2014-02-10 10:22 阅读:1706 来源:医纬达 作者:江* 责任编辑:江帆
[导读] 文章研究了持续性静脉血透治疗的危重患者中亚胺培南和美罗培南的药代动力学和药效动力学

  2014年1月,发表于《Am J Kidney Dis》的一篇文章研究了持续性静脉血透治疗的危重患者中亚胺培南和美罗培南的药代动力学和药效动力学。没有证据表明任何患者水平的协变量对清除率具有影响。但是,药物类型对清除率具有显著作用。临床医生治疗威胁生命的感染时在采用推荐的减少剂量前可以选择给予负荷剂量。。

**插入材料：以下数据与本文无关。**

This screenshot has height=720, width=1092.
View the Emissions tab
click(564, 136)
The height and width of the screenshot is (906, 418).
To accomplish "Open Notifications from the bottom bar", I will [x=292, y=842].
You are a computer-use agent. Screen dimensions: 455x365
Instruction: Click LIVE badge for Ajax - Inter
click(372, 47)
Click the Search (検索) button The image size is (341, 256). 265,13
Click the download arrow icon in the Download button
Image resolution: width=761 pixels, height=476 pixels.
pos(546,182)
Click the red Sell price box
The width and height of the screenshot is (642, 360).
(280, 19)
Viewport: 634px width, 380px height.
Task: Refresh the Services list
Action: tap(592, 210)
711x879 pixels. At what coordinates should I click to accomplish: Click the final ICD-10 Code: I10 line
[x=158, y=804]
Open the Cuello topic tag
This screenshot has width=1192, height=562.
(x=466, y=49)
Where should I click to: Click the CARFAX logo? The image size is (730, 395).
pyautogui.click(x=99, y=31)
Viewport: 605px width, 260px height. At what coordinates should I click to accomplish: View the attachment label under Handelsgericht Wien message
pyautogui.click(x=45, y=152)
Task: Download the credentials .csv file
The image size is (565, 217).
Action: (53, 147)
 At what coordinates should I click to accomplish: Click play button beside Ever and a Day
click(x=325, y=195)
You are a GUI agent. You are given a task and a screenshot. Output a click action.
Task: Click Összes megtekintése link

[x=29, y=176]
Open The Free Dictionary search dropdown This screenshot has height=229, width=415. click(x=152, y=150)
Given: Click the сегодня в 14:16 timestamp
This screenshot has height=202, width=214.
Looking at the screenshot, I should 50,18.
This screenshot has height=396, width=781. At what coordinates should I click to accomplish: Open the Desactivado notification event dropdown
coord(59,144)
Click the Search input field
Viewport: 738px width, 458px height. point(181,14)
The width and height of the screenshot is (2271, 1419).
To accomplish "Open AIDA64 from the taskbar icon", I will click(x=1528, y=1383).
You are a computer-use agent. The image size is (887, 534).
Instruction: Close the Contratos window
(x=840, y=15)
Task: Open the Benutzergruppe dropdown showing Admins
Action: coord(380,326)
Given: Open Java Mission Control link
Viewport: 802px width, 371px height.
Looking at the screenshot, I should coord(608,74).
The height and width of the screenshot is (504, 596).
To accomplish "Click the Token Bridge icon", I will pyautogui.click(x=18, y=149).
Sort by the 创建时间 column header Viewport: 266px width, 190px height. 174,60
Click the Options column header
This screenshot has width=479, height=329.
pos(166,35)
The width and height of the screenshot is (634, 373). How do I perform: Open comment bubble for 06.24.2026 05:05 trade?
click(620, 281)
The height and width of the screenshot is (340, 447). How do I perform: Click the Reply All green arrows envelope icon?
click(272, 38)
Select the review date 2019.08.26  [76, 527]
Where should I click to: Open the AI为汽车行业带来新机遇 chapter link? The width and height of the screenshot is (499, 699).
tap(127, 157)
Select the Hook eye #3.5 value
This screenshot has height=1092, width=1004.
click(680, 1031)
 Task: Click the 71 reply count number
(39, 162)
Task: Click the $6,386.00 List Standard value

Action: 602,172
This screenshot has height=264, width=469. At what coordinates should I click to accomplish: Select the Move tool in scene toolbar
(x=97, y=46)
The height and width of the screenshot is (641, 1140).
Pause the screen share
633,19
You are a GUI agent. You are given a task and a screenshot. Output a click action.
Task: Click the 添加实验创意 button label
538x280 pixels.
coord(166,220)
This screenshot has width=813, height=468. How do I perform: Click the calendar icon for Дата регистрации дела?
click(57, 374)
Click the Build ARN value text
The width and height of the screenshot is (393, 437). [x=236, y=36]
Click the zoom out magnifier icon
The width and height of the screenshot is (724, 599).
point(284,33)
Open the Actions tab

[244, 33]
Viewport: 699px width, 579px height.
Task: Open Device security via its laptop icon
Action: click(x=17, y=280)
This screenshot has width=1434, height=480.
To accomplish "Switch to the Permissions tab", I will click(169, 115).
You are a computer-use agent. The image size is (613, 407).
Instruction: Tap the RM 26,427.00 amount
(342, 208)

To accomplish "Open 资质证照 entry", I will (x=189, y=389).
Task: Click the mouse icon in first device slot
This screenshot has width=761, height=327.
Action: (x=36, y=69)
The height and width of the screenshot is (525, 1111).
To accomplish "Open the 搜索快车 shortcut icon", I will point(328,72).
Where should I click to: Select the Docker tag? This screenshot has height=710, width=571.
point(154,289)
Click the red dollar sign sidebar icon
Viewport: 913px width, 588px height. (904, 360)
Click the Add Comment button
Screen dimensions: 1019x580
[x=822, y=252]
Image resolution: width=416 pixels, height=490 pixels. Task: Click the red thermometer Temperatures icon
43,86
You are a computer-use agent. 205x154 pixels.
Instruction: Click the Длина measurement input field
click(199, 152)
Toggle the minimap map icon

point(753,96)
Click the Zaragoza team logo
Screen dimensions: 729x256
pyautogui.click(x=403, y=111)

  亚胺培南和美罗培南广泛用于治疗危重患者的革兰氏阴性菌感染,在肾功能下降或连续性肾脏替代治疗(CRRT)的状况下推荐剂量调整。在近期前瞻性随机临床试验未显示出强化连续性肾脏替代疗法的获益后,我们假设抗生素的体外清除率可能导致抗生素的用药剂量不足和感染治疗不充分。先前亚胺培南和美罗培南的药代动力学(PK)和药效动力学(PD)报道很少描述连续性静脉血透(CVVHD),并且在北美接受连续性肾脏替代疗法患者中没有美罗培南的相关报道,他们可能与欧洲同类患者不同。在此,我们报道了2009年2月1日至2012年7月1日间克利夫兰诊所中26名接受亚胺培南(n=16)或美罗培南(n=10)连续性静脉血透患者的药代动力学和药效动力学。

  患者或其代理人在研究进行前签署知情同意书。人口统计学和临床数据按病例报告形式记录。在抗生素给药前、输注30 min后的30 min时和下一个剂量前立即取成对的血液和连续性肾脏替代疗法的流出液样本。采用高效液相色谱法检测血液和透析液中游离的亚胺培南和美罗培南浓度,并采用非线性混合效应模型拟合单室药代动力学模型。通过流出物流速和药物浓度计算碳青霉烯类的体外清除率。时间依赖性抗生素如β-内酰胺体内研究的典型药效动力学参数包括超过最低抑制浓度(MIC)的时间或一些倍数。我们选择超过8 μg/mL或4×MIC的时间,作为我们评价碳青霉烯类有效抵抗假单胞菌种和肠杆菌的药效动力学度量标准。

  患者主要是男性(20/26)并且体重高(92?±?21?kg)于其他研究中的患者。重症监护室死亡率是非常高的(61.5%)。连续性肾脏替代疗法剂量是23.4?±?7.4 mL/kg/h。非线性混合效应药代动力学模型产生的固定效应值中分布容积是29.6L(95% CI,26.3~33.1)、清除率是5.34(95% CI,4.32~6.00)L/h。相应的随机效应标准差估计值是6.8L(95% CI,4.3~10.3)和2.4 L/h(95% CI,1.2~3.0)。碳青霉烯类体外清除率是32.4?±?9.8 ml/min,仅略低于透析液流速(39.6?±?9.9 mL/min)。观察患者水平的协变量(年龄、性别、目前体重、入院体重、体重变化和白蛋白水平),当前体重对分布容积具有显著影响,体重每增加1 kg相应的平均分布容积增加0.17 L(P=0.02);同时观察到药物类型也具有显著作用:美罗培南组低于平均值6.2L(亚胺培南和美罗培南的分布容积分别是33.1和26.9 L;P=0.01)。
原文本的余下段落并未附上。